Beralih ke titer atau jumlah HCV yang bertahan, dalam skenario volume kecil, jumlah virus di dalam jarum suntik menunjukkan tingkat kehilangan biphasic, dengan penurunan yang sangat cepat pada awal dan diikuti oleh penurunan yang lebih lambat. Sekali lagi, jumlah virus bervariasi menurut suhu. Infeksi HCV jatuh ke tingkat tidak terdeteksi antara hari dua dan tiga pada 37ºC dan pada hari ketiga pada 22ºC. Namun, pada 4ºC, sejumlah kecil virus tetap bertahan pada hari ketujuh.

Dalam skenario volume tinggi, tingkat virus yang bertahan menurun sampai sekitar hari ketujuh pada dua suhu yang lebih tinggi dan sekitar dua kali lebih lama pada 4ºC. Tingkat ini kemudian rendah tapi stabil untuk sisa waktu studi pada semua suhu.

Para peneliti menyimpulkan bahwa ketahanan HCV yang masih dapat menularkan tergantung kepada jenis dan ukuran semprit, dengan semprit dan jarum suntik yang dapat dilepas dan semprit volume besar yang lebih mungkin untuk menularkan virus. Selanjutnya, suhu yang lebih rendah lebih mampu mempertahankan HCV dalam semprit volume kecil dibandingkan semprit volume besar.

Dibandingkan dengan HIV, mereka menemukan bahwa HCV dan HIV dalam semprit bervolume kecil menunjukkan waktu yang sama, tapi HCV tampaknya bertahan lebih lama daripada HIV dalam semprit volume besar.

Berbicara di sebuah konferensi pers, Dr. Paintsil mengatakan temuan ini memiliki implikasi bagi upaya pengurangan dampak buruk narkoba, menunjukkan bahwa hal itu mungkin dianjurkan untuk program pertukaran jarum suntik untuk menyediakan semprit kecil (yang biasa dipakai untuk menyuntikkan insulin) daripada yang lebih besar.

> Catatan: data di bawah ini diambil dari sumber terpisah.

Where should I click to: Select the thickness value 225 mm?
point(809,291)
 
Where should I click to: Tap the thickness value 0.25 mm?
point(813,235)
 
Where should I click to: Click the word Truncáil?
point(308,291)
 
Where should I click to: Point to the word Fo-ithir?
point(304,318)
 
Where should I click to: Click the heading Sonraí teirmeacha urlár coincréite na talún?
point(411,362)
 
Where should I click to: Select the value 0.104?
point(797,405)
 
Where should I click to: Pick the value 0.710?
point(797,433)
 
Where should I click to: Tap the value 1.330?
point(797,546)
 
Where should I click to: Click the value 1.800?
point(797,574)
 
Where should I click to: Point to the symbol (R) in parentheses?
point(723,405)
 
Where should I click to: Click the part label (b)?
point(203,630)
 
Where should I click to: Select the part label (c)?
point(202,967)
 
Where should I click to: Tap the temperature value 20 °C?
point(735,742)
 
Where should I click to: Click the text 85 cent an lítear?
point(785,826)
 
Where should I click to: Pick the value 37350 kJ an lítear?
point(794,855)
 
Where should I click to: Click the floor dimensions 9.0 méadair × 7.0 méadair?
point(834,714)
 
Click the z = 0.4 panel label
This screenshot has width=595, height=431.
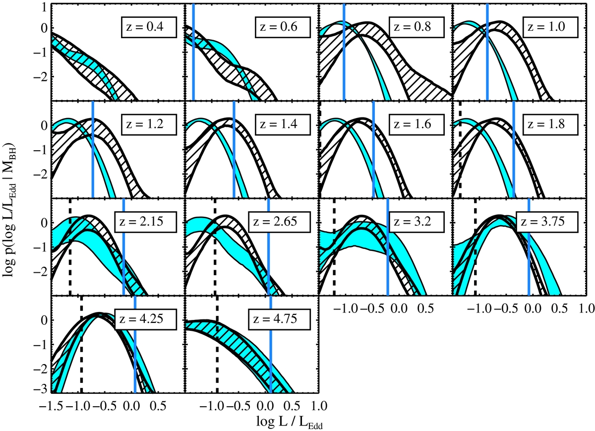pos(149,27)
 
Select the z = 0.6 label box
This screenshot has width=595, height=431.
pos(283,27)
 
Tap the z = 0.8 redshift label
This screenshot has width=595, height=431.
pos(416,27)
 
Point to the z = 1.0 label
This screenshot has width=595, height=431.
pos(550,27)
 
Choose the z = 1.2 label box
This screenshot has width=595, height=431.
pos(149,124)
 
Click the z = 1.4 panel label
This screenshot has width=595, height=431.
pos(283,124)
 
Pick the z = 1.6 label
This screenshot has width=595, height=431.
pos(416,124)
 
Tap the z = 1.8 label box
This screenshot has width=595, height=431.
pos(550,124)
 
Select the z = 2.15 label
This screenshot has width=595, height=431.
pos(146,222)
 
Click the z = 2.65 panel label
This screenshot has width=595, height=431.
pos(280,222)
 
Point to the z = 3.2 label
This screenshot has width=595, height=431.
pos(416,222)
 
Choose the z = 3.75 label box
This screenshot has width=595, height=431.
pos(547,222)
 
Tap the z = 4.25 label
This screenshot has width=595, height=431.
pos(146,319)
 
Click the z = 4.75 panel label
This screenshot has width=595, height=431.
pos(280,319)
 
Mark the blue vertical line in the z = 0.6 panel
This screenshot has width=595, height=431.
pos(193,52)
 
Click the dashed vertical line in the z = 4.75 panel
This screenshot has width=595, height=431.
pos(217,344)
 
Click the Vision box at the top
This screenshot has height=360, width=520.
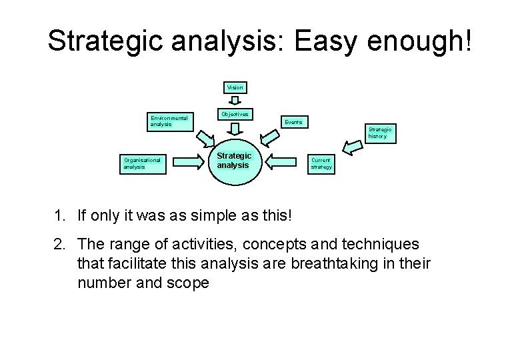(x=235, y=87)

Namun, ia menekankan, “untuk tidak menggunakan kembali semprit sekali pakai”, dan program harus memberikan semprit yang cukup, sehingga pengguna tidak perlu berbagi.

Pada tanggapan terhadap pertanyaan, ia berkata bahwa lebih banyak penelitian harus dilakukan untuk menentukan apakah transmisi HCV melalui penggunaan narkoba suntikan bervariasi antara iklim hangat dan dingin, atau antara musim panas dan musim dingin.